THE TRICKERATION OF PARENTS

Monday, October 14, 2013


We enjoyed some smoked meats and drinks and friends on Saturday.  We did not enjoy the Georgia football game.  Emma took a two and a half hour nap.  (insert Hallelujah Chorus here).   It was a fun day, you know, except for the painstaking dismantling of the Bulldog defense by a team from Missouri.  That kinda ruined the rest of my day.  So, I drank Apple Pie and wine, cause I'm festive...and a lazy bartender.

And then there was Sunday.
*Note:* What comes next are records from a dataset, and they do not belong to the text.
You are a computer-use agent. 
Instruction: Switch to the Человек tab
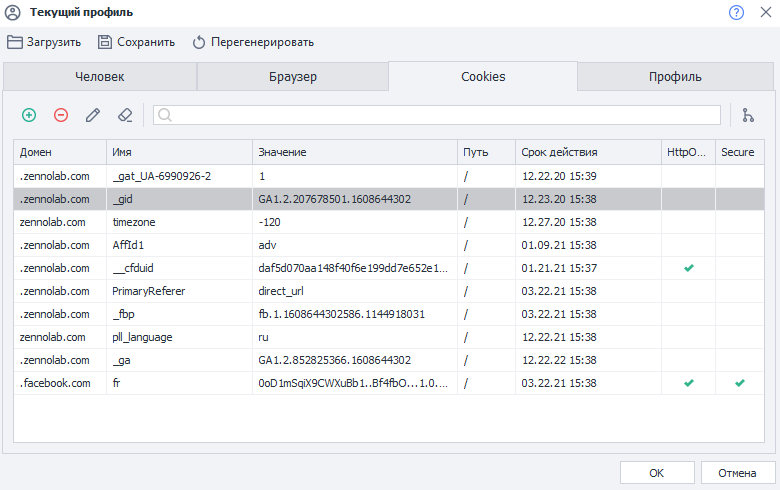100,77
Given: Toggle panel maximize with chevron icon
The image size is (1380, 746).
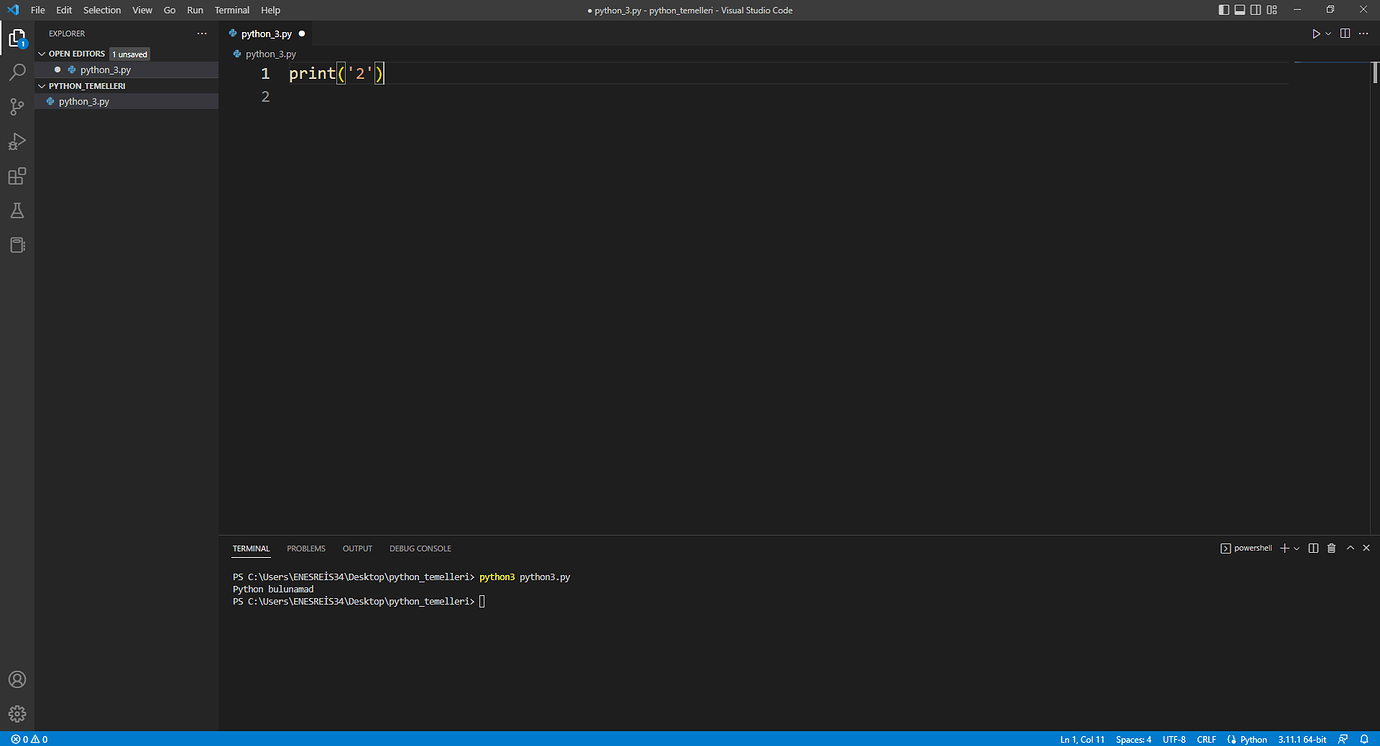Looking at the screenshot, I should pyautogui.click(x=1349, y=548).

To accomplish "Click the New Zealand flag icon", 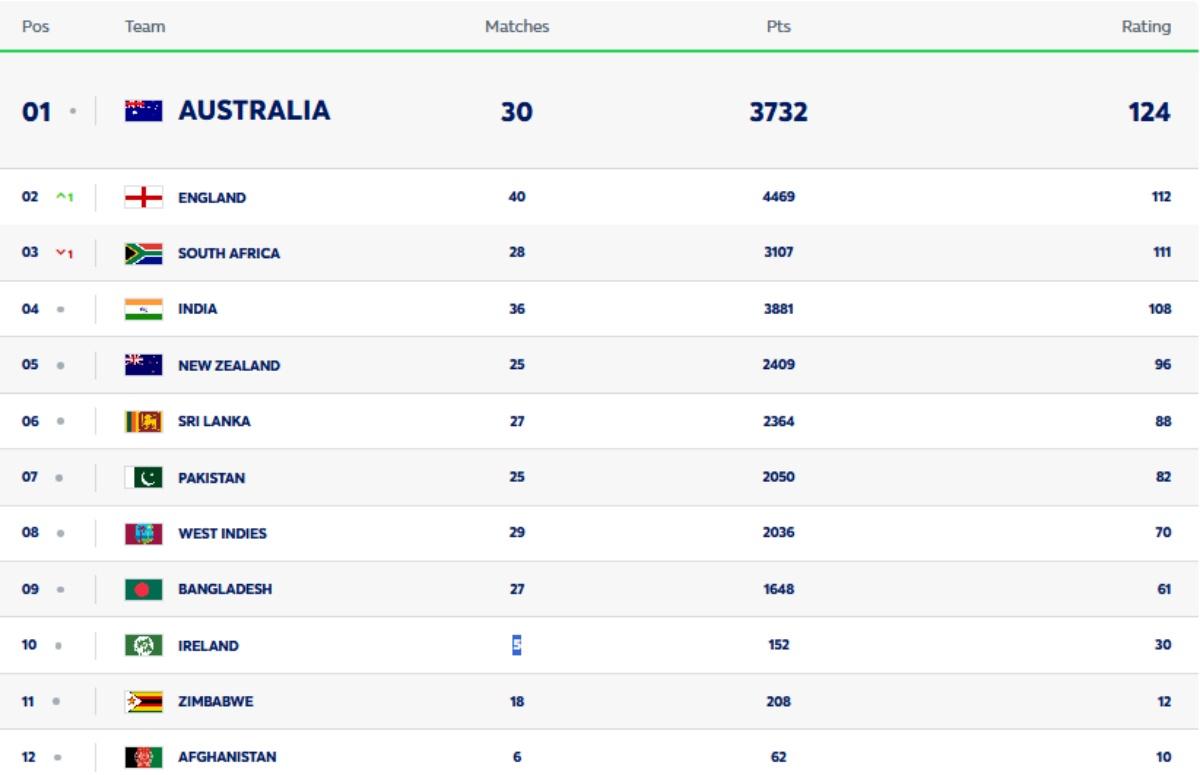I will pyautogui.click(x=143, y=365).
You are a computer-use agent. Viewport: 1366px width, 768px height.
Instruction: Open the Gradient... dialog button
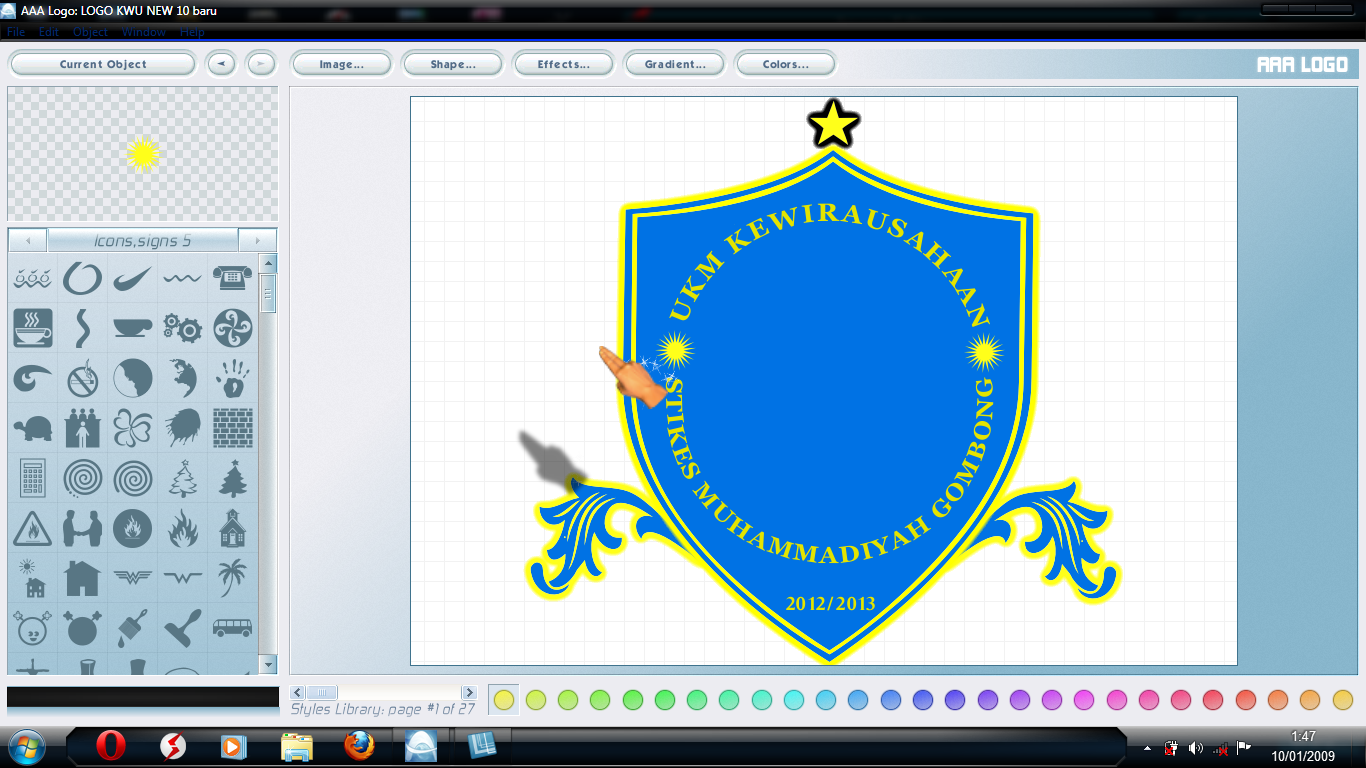tap(674, 64)
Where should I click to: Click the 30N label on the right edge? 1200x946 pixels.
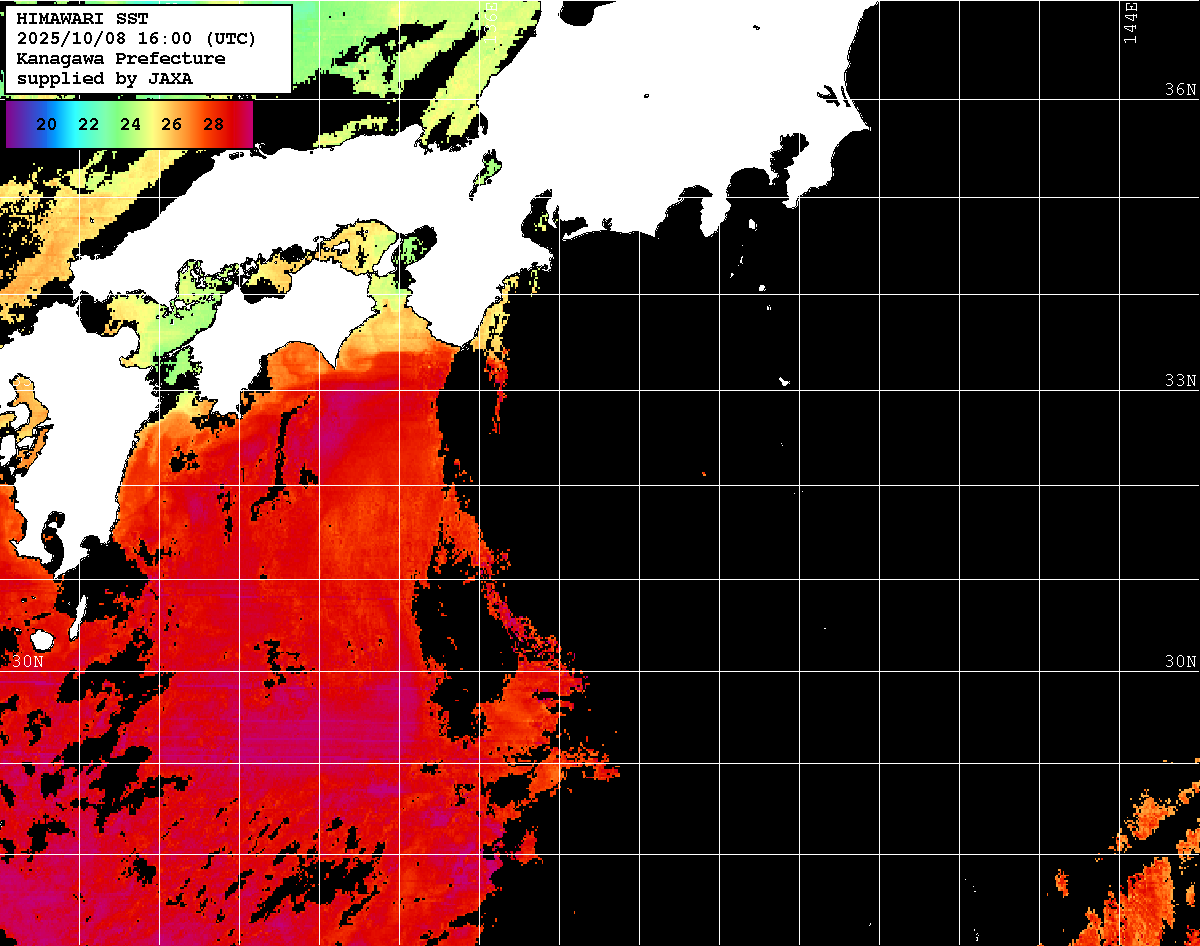tap(1180, 662)
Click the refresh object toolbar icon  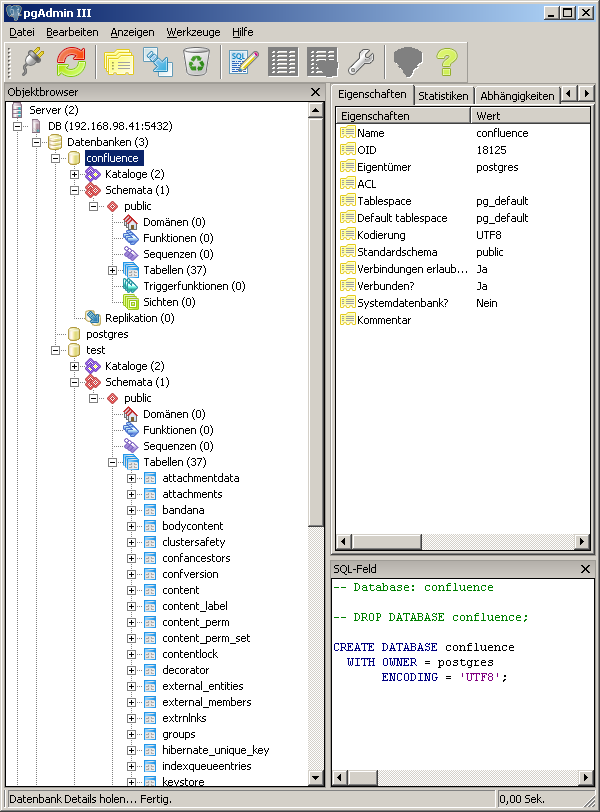(71, 62)
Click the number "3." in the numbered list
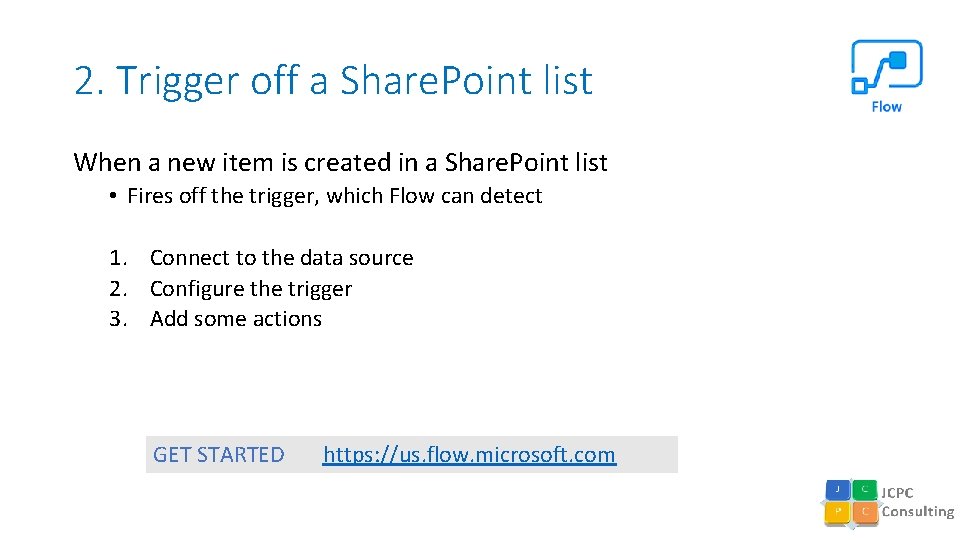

The day that we were to be initiated into the parent-trap known as the PUMPKIN PATCH.  I felt it necessary to drag Emma, who would probably be just as happy to terrorize the Apple store or Harris Teeter, and take many pictures of her doing the Halloween thing that kids her age make their parents do.  It was all pumpkins everywhere and corn crib and feeding the animals and hayride through a questionable corn field and a housing development.  They must be lucky homeowners to get to smell tractor smoke and body funk from patch-goers all day.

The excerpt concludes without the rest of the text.